Comment 18•4 years ago
|
||
@rmader sorry for asking in such a random place, but on my system (Arch Linux, GNOME Wayland, the 2021-07-11 Nightly, AMD GPU), with the compositor enabled I sometimes get rectangular parts of the window flickering with portions from another tab. I don't get along very well with the Bugzilla search, so if that's a known issue, can you please point me to it? Otherwise I'll try to update and file a bug.
Assignee | ||
Comment 19•4 years ago
|
||
(In reply to Laurențiu Nicola from comment #18)
@rmader sorry for asking in such a random place, but on my system (Arch Linux, GNOME Wayland, the 2021-07-11 Nightly, AMD GPU), with the compositor enabled I sometimes get rectangular parts of the window flickering with portions from another tab. I don't get along very well with the Bugzilla search, so if that's a known issue, can you please point me to it? Otherwise I'll try to update and file a bug.
No worries, this probably affected all users until bug 1718570 landed - so thanks for asking.
Despite its title about partial damage (thus better performance), its main achievement was actually to give much better guarantees about correctness. So if you update nightly to the latest version, my expectation would be that what you describe should not happen any more - buffer content should now always be correct (minus Webrender, system compositor or driver bugs of course).
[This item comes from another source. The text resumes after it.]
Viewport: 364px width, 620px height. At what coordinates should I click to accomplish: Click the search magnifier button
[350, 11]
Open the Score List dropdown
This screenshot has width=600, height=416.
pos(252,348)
If you still see such issues please file a new bug blocking this one.
Comment 20•4 years ago
|
||
Hello Robert, what's status of this feature? Should it be enabled by default, do we need to test is somehow or so?
It may be possible to run testsuite on the compositor to compare result, for instance I use locally:
MOZ_ENABLE_WAYLAND=1 ./mach mochitest dom/base/test --setpref widget.wayland.test-workarounds.enabled=true --enable-webrender
or for long version
MOZ_ENABLE_WAYLAND=1 ./mach mochitest dom --setpref widget.wayland.test-workarounds.enabled=true --enable-webrender
you can use --setpref to enable the feature.
Assignee | ||
Updated•4 years ago
|
Assignee | ||
Comment 21•4 years ago
|
||
(In reply to Martin Stránský [:stransky] (ni? me) from comment #20)
Hello Robert, what's status of this feature? Should it be enabled by default, do we need to test is somehow or so?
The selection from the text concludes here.